No extra points are given for identification of "he" as Professor James Moriarty — who else could the villain be in this contemporary equivalent of a shilling shocker? — or for arranging the presence of Irene Adler, reinterpreted here as the fiancée of Sherlock Holmes. As for the incident in which Holmes, Watson and Adler all find themselves tied up and threatened with death in Moriarty's warehouse lair, oh, that doesn't go back any further than, say, 1899 in William Gillette's stage melodrama.
Gillette's dialogue may sound a little old-fashioned to today's audiences, but it's still grammatical, even elegant. Beatty stumbles so often that it's as though he writes with the help of Google Translate. "We had certain dread that the Professor would one day return," he writes, and, "Lividity of the corpse would indicate a most recent demise." He also thinks "trodding" and "discomforting" are words, spells out "Mister" every time it's used, writes "faired" for "fared" and "lead" for "led" — and so it goes. Beyond all this, a prudent author who uses the work of the Roman historian Suetonius as a significant plot point might make some effort to spell "Suetonius" right (Beatty gets it one time out of seven).
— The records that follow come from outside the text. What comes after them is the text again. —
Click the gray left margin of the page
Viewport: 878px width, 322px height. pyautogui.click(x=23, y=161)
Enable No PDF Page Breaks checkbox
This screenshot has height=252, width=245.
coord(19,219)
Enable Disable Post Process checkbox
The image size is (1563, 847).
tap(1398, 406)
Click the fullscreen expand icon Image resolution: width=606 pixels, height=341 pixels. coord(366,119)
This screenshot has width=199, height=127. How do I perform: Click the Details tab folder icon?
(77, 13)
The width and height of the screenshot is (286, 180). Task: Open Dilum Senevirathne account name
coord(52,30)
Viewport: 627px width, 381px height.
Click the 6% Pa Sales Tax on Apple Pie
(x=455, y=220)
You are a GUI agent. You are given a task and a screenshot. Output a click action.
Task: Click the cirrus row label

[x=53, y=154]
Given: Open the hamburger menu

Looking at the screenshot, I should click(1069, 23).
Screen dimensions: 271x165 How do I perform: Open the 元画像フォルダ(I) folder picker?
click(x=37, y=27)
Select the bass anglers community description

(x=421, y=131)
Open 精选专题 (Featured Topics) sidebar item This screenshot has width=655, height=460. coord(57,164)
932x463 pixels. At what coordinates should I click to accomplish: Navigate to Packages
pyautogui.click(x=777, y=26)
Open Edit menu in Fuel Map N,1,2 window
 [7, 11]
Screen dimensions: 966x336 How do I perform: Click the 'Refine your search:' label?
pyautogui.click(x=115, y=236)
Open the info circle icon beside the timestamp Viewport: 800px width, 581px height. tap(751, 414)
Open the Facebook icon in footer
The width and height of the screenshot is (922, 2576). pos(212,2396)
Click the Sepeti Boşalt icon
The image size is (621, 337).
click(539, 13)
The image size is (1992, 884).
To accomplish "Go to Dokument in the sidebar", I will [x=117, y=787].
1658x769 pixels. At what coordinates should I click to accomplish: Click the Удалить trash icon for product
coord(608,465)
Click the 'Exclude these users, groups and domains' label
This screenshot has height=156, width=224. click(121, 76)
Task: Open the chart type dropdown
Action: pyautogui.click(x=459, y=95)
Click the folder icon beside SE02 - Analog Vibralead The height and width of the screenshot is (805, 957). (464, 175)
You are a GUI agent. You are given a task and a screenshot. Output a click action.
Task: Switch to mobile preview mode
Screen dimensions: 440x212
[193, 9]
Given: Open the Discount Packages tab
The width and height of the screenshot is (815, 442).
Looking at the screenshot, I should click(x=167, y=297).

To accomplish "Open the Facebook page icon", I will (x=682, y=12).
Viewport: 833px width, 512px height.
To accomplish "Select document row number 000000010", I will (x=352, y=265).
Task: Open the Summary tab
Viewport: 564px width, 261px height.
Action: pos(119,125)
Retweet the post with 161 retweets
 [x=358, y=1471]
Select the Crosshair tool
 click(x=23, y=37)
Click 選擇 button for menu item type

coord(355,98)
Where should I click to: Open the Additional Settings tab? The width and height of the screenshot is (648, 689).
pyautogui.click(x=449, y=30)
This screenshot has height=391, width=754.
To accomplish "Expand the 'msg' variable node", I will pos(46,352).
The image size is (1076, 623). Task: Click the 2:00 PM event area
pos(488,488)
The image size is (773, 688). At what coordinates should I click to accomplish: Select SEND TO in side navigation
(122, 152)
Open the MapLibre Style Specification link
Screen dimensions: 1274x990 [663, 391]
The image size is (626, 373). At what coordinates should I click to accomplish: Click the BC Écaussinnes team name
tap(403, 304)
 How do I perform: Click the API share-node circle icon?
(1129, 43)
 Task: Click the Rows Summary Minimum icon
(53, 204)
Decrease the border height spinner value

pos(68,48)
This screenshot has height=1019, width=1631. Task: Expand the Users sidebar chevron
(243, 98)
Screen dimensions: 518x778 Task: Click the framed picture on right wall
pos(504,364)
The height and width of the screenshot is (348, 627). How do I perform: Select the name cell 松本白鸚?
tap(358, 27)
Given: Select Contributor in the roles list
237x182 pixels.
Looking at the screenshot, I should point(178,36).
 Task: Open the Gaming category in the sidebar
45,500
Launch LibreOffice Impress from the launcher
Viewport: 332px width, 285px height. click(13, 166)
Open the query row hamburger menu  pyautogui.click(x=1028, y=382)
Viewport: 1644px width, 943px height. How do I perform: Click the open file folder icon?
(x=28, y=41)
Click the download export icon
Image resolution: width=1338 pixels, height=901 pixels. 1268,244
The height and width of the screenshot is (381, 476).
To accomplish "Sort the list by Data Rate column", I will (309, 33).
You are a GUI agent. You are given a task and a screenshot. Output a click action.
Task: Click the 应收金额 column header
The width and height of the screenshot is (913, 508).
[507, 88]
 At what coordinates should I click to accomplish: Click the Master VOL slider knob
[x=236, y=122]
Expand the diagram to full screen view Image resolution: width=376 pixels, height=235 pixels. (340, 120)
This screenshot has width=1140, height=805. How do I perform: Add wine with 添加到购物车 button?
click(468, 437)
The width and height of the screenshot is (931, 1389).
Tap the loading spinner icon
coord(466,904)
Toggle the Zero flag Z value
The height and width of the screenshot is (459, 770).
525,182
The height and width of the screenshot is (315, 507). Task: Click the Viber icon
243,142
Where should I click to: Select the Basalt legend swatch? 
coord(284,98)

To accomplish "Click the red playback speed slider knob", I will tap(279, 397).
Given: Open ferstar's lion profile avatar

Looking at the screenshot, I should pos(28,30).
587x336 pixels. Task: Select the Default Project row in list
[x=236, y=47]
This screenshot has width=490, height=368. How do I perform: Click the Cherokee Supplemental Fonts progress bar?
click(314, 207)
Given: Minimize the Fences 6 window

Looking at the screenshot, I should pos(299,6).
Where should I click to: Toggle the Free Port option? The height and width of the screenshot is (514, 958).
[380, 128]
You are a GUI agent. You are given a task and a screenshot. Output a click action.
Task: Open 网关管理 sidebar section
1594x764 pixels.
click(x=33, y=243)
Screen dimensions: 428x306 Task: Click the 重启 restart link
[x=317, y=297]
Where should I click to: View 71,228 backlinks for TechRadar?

Beyond this sort of thing, there's a larger issue to be considered, and Beatty is by no means the only author whose work raises it. A distressing number of mystery novels, and not only Sherlockian pastiches, tell of wildly ingenious serial murderers who go to enormous effort to kill according to arbitrary patterns. It might be a map, a nursery rhyme, practically anything; in this case it's a series of historical incidents (see Suetonius, supra). The criminal's ingenuity is always, in the end, matched by the ingenuity of the detective in recognizing the pattern and predicting what outrage will come next. But there is rarely a plausible explanation of why the master criminal troubles to create a puzzle worthy of the Times crossword. Well, yes, he's insane; in Moriarty's case, specifically, he's megalomaniac, which does not come as news; but the whole thing is desperately artificial and unsatisfying. And really, twelve victims is a bloodbath that stretches credibility.
It's also difficult to explain why a pastiche author, with the wide world of Sherlock Holmes in which to work, should choose to toss aside the authentic "Afghanistan" incident in which Holmes first meets Watson, invent reasons why Holmes already knows not just Watson but also Adler and Moriarty, give them this wild and gory adventure, and then segue into the summons to Lauriston Gardens that introduces the "Study in Scarlet" mystery. In fact practically everything about this book is difficult to explain, including why it has so many titles.